— start DATASET CONTENT —
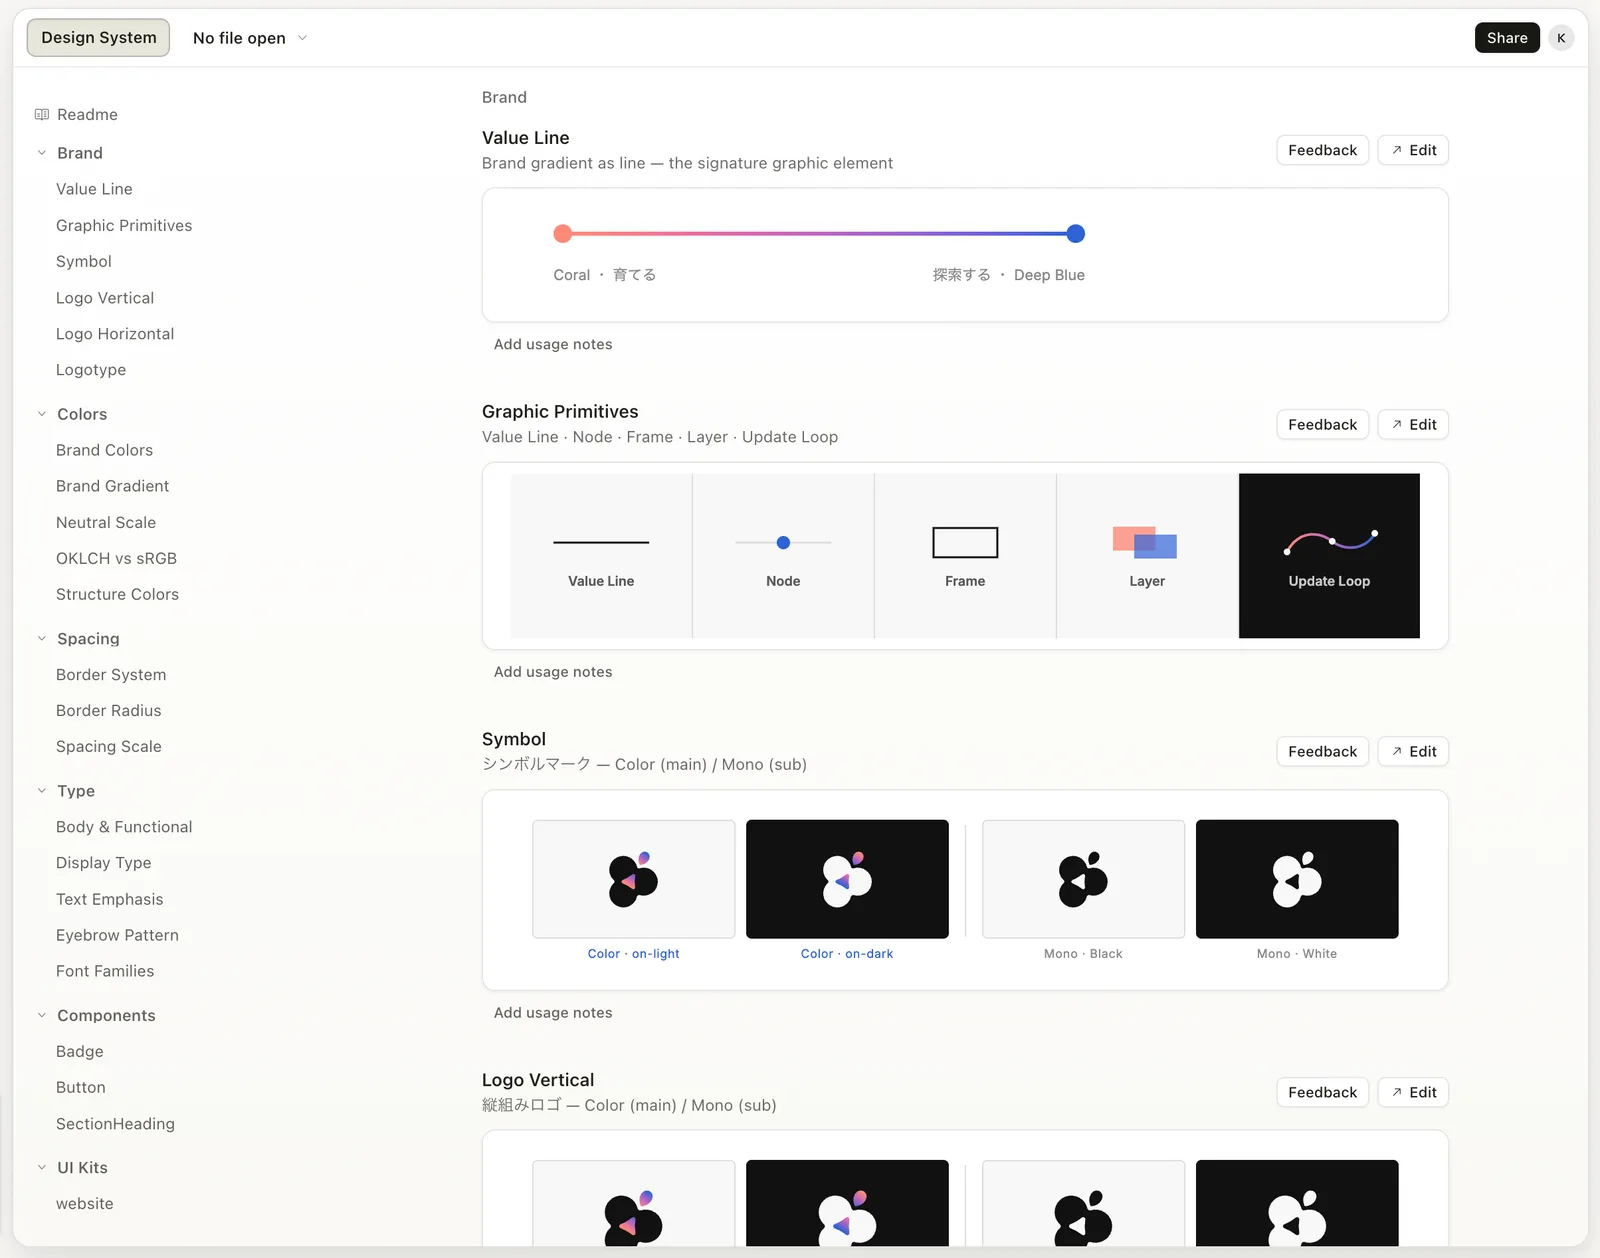Collapse the Brand section chevron

[x=42, y=153]
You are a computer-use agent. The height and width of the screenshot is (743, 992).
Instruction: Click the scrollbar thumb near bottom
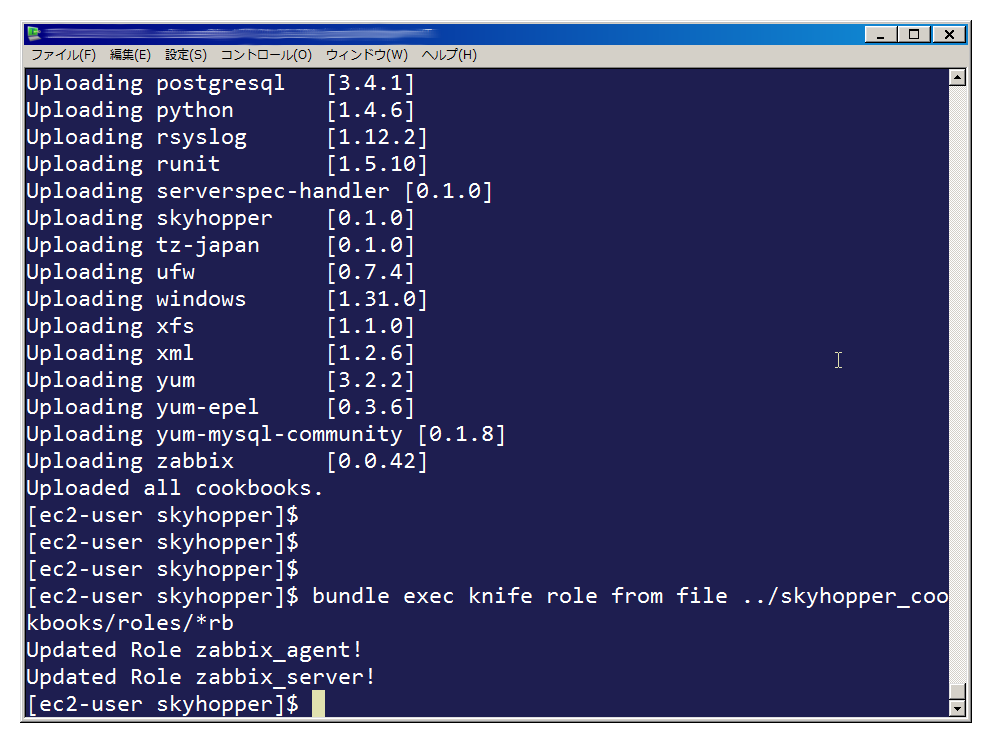pyautogui.click(x=957, y=692)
— end DATASET CONTENT —
DIRECTIONS FOR THIS TASK:
Rewrite the records with "scrollbar thumb" changed to "scroll handle" and everything else left as it is. Leave out the pictures.

EXERCISE OUTPUT:
Collapse the Brand section chevron

[x=42, y=153]
You are a computer-use agent. The height and width of the screenshot is (743, 992).
Instruction: Click the scroll handle near bottom
pyautogui.click(x=957, y=692)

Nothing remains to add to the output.